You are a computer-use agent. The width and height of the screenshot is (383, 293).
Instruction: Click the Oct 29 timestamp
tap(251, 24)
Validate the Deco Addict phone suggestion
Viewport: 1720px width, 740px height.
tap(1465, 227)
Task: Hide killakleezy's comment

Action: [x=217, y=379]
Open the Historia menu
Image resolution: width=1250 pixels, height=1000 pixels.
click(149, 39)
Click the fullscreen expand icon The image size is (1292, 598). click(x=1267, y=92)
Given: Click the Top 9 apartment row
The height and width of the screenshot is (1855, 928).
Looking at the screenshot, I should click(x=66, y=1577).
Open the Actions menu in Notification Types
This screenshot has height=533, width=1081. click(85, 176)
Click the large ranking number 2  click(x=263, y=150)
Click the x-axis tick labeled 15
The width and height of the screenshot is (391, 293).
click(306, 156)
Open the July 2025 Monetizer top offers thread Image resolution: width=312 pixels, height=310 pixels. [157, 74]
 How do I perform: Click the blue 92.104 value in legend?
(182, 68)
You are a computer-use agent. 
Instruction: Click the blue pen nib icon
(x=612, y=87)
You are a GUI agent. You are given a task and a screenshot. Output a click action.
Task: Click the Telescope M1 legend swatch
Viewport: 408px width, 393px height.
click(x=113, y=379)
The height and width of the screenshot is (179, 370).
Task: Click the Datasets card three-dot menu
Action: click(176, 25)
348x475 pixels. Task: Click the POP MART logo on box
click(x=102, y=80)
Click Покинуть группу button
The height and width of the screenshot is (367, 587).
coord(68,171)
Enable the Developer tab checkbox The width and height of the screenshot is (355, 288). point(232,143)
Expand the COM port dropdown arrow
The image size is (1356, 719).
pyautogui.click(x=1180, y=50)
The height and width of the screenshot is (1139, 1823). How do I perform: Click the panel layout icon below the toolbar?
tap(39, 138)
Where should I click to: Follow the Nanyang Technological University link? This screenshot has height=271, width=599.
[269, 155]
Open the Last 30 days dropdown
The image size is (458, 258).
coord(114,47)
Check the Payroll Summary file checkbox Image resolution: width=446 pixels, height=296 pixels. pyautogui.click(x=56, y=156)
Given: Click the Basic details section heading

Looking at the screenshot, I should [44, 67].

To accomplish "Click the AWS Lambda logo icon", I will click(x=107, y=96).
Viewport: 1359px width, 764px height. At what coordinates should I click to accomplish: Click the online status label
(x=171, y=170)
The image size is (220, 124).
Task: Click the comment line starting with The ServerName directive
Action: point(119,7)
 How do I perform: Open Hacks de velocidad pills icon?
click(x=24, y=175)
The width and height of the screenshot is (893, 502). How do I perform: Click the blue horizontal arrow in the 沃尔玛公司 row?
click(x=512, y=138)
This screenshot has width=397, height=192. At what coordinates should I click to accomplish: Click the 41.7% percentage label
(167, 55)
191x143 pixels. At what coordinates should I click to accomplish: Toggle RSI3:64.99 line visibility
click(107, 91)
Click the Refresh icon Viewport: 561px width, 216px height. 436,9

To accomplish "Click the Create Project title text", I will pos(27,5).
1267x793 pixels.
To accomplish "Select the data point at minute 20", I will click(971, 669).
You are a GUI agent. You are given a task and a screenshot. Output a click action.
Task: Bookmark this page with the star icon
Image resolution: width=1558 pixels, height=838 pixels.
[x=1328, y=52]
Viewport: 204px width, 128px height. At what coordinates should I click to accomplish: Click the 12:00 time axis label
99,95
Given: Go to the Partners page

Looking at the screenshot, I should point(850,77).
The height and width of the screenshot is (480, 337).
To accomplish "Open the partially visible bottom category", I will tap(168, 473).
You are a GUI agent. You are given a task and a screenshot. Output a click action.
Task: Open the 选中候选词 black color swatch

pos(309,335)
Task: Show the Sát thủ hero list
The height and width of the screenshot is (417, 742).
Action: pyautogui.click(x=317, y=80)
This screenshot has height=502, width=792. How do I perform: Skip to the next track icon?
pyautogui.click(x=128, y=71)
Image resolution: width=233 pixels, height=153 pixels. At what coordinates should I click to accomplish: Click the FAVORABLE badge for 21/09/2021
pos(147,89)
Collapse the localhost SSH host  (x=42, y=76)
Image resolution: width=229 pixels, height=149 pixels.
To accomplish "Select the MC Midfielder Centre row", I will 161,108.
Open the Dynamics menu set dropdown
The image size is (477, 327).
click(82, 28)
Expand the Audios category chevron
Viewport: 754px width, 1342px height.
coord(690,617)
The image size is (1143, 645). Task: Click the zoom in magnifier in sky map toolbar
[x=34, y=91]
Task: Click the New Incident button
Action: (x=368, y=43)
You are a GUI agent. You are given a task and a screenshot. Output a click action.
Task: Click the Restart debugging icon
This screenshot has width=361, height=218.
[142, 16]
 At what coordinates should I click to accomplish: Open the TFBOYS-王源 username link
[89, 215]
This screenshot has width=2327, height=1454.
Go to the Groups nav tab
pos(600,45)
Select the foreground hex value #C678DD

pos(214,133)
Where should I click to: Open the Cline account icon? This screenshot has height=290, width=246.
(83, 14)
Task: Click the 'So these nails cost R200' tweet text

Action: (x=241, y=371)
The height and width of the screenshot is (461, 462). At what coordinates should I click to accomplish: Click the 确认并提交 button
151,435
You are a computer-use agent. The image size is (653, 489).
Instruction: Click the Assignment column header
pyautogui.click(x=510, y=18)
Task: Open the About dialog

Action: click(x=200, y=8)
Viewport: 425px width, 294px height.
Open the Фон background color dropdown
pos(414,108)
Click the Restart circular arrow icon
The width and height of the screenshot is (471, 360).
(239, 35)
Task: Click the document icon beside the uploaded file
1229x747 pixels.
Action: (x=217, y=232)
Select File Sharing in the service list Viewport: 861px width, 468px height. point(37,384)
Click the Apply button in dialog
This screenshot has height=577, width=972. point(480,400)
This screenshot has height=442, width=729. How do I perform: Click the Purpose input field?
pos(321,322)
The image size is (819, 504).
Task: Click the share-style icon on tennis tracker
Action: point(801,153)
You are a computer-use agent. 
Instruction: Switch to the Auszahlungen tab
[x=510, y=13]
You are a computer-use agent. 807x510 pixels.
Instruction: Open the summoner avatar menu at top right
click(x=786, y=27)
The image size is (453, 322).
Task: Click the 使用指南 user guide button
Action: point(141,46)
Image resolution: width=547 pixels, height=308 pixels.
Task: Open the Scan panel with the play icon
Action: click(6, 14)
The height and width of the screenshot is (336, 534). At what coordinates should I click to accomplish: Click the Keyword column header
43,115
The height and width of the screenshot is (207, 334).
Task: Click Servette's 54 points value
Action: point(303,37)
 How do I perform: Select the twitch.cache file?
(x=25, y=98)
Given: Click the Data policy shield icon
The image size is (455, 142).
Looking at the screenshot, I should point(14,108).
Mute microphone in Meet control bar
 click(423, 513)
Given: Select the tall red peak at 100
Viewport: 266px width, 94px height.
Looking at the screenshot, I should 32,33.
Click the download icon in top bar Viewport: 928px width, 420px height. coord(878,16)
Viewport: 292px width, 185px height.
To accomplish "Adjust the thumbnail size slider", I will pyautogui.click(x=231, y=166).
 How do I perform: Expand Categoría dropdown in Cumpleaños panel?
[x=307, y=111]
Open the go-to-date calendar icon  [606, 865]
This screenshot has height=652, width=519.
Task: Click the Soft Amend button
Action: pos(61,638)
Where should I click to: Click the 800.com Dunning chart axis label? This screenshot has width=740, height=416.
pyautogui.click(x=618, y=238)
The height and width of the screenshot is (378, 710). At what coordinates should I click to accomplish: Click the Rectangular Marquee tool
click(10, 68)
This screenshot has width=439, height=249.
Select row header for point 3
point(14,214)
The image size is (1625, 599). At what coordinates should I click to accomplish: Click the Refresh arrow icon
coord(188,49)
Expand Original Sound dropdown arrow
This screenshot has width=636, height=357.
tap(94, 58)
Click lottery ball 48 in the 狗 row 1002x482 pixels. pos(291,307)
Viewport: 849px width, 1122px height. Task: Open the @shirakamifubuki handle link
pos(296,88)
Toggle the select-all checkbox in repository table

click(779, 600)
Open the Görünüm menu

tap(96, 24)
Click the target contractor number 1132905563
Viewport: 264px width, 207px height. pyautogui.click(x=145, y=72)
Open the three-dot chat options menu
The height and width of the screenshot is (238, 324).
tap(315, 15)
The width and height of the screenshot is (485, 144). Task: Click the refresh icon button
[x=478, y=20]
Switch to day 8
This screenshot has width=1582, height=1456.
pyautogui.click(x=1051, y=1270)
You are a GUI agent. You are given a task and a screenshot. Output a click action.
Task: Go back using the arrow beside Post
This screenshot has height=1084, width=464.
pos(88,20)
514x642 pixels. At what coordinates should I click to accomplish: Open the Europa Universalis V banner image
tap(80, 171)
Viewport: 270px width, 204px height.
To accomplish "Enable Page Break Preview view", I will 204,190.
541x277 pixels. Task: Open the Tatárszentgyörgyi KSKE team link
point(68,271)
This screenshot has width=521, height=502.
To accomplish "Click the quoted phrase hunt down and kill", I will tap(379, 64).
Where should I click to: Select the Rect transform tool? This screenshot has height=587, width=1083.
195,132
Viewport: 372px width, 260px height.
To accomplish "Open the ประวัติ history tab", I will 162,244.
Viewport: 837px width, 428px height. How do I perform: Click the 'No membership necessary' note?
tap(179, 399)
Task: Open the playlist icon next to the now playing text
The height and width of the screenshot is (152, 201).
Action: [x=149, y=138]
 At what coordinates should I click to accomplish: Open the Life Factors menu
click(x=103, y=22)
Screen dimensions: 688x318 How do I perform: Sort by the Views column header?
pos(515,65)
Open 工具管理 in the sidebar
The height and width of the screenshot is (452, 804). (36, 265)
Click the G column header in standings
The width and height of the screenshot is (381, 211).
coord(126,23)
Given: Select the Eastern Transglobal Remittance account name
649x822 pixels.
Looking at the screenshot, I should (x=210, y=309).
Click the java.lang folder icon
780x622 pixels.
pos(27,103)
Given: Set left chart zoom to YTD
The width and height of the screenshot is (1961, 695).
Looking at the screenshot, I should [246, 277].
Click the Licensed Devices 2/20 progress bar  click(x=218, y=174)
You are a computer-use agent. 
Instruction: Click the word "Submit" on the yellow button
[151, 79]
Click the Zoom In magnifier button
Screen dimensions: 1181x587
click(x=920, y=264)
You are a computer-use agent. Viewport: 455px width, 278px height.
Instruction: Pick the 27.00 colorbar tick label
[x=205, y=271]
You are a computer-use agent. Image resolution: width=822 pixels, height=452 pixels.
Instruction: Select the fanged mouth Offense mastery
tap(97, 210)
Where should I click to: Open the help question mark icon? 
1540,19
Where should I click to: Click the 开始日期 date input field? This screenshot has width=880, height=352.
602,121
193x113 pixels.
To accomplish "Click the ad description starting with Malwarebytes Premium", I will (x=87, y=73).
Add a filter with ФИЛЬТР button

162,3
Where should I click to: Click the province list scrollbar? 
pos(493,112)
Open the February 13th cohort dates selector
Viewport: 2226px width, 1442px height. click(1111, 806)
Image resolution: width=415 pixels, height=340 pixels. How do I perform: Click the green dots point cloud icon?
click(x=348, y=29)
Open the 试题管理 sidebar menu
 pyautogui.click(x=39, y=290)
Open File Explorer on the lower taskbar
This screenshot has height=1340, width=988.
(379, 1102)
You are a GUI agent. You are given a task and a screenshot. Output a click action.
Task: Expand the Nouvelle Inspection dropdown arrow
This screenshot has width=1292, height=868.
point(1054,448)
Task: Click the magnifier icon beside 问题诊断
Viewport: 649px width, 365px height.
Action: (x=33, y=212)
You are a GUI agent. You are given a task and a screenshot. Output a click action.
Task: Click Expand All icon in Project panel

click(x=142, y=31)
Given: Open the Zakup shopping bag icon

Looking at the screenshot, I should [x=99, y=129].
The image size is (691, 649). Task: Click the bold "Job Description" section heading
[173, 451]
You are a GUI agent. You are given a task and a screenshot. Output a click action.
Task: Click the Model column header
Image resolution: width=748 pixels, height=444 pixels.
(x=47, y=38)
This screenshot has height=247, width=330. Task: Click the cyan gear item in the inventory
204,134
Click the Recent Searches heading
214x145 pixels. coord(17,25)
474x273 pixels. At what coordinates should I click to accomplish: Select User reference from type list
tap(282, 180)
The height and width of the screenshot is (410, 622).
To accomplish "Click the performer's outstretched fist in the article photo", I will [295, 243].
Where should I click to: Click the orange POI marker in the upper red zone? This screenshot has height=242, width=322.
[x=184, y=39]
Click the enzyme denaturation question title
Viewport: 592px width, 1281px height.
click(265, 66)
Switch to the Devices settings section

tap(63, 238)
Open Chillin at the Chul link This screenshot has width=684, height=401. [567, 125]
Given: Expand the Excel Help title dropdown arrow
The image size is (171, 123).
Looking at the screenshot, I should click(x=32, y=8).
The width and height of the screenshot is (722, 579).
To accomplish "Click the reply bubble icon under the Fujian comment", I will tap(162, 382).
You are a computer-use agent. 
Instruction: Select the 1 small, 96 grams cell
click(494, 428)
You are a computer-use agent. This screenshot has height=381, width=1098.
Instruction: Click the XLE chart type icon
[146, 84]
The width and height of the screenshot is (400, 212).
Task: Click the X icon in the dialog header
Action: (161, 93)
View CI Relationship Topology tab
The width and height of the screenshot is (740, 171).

WHAT YOU HAVE TO DO
Exact retyping is needed for the line with "The height and width of the screenshot is (410, 622)." and for each line after it through the end of the listing above; no other lines belong.

ANSWER TO THIS TASK
The height and width of the screenshot is (410, 622).
To accomplish "Click the performer's outstretched fist in the article photo", I will [295, 243].
Where should I click to: Click the orange POI marker in the upper red zone? This screenshot has height=242, width=322.
[x=184, y=39]
Click the enzyme denaturation question title
Viewport: 592px width, 1281px height.
click(265, 66)
Switch to the Devices settings section

tap(63, 238)
Open Chillin at the Chul link This screenshot has width=684, height=401. [567, 125]
Given: Expand the Excel Help title dropdown arrow
The image size is (171, 123).
Looking at the screenshot, I should click(x=32, y=8).
The width and height of the screenshot is (722, 579).
To accomplish "Click the reply bubble icon under the Fujian comment", I will tap(162, 382).
You are a computer-use agent. 
Instruction: Select the 1 small, 96 grams cell
click(494, 428)
You are a computer-use agent. This screenshot has height=381, width=1098.
Instruction: Click the XLE chart type icon
[146, 84]
The width and height of the screenshot is (400, 212).
Task: Click the X icon in the dialog header
Action: (161, 93)
View CI Relationship Topology tab
The width and height of the screenshot is (740, 171).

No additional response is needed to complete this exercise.